彼にしては珍しい、素直な反応。しかしそれは次に聞こえた声で瞬殺された。
「たっだいまー。あーほんとムカつく」
「…お疲れ様でした」
昼間と同様にナノさんは即座に立ち上がると、帰りついたハイジさんを迎え入れた。彼に荷物を預け身軽になったハイジさんは、夕食が乗った木箱を挟みブライトさんの向かいにどかりと腰を下ろした。

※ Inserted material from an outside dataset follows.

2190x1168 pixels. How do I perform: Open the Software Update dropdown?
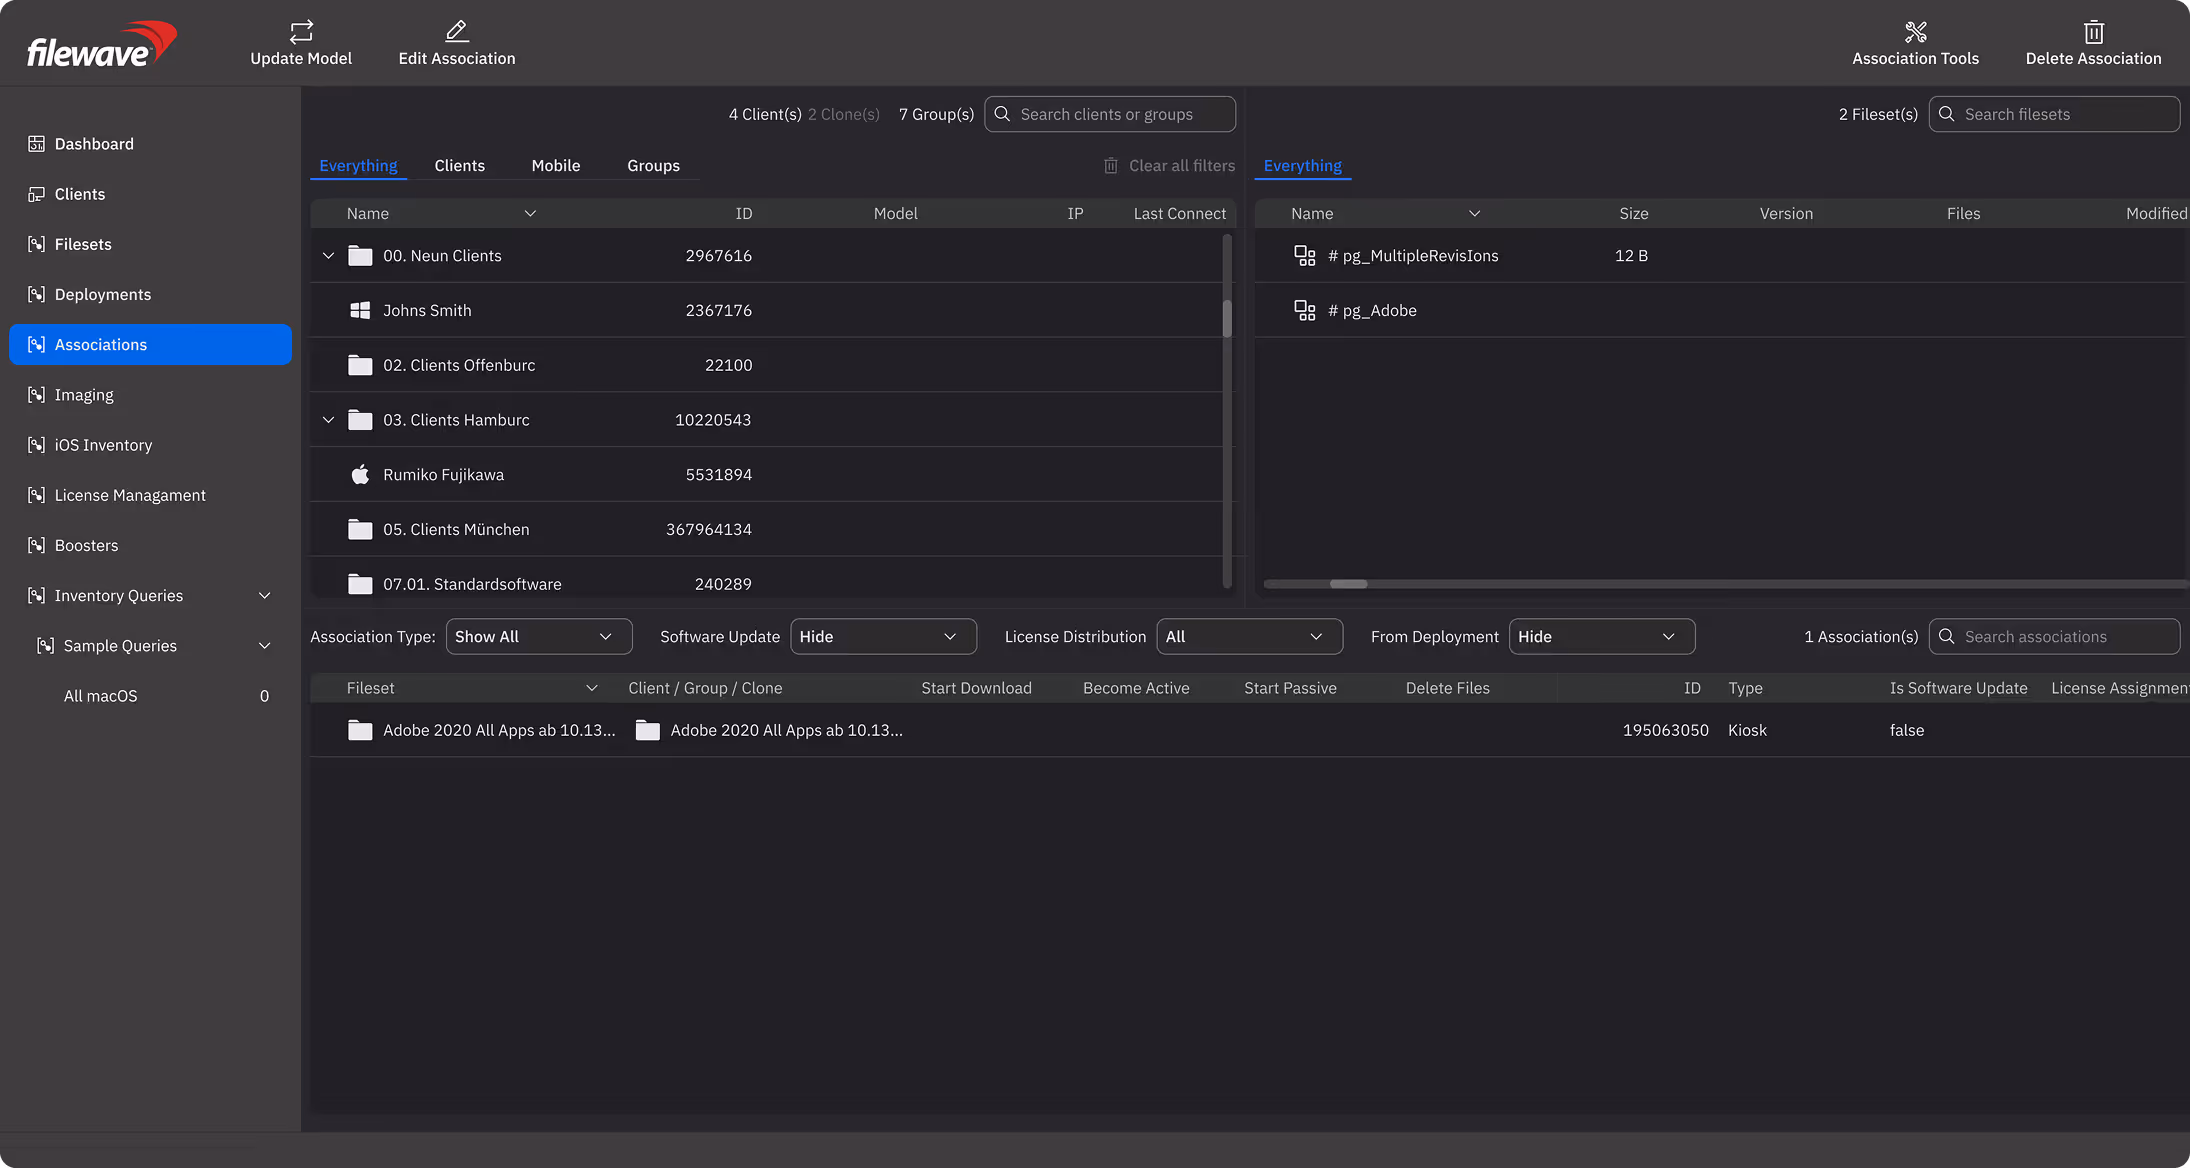883,636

「追加兵士も寄越さんとまぁ勝手なこと言うんだ、上の人は」
余程腹に据えかねることがあったのか。こちらも普段あまり見かけることがない、苦虫を噛み潰したような顔だった。本部への定例報告に行っていた彼の口からは、次から次へと愚痴が零れ続ける。
「…お前もご苦労だったな、ハイジ」
ブライトさんはそれを全て聞き入れ、最後に静かな口調でそう告げた。ひとしきり吐き出し落ち着いたのか。ハイジさんの表情は、いつも通りのものに変わっていた。

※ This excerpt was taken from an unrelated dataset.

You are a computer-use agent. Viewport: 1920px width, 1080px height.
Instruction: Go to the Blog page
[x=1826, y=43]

隊員達にとってのブライトさんの存在の大きさがわかる。いかに精神的な支柱になっているのかも。その時だった。
「あ、そーだ。ナノ、伝言」
「…はい」
「お兄ちゃん、意識戻ったって」
瞬間、場の空気が一変した。
「本当か、ハイジ」
「っても植物状態。反応ないって」
直接見てないけど間違いない。父親である軍医総監の落胆は相当なものだったと聞いた。と、ハイジさんは淡々と続けた。ナノさんは…無表情だ。
「総監ご自慢のご長男様だったのにね」
「…仕方ないだろう。ナノ、明日お前」
「…父君は、戻らなくていいそうだよ」
お前はお前の職務を全うしなさい。ナノさんのお父様は言ったそうだ。でもそれは体のいい拒絶だと私にも分かった。何故なら兄を『その状態』にしたのは…彼だから。
「…わかりました」
最後のその言葉まで、ナノさんの表情に変化はなかった。
そして私は会話が終わり彼らが食事をとり始めるまで、空気になることに徹したのだった。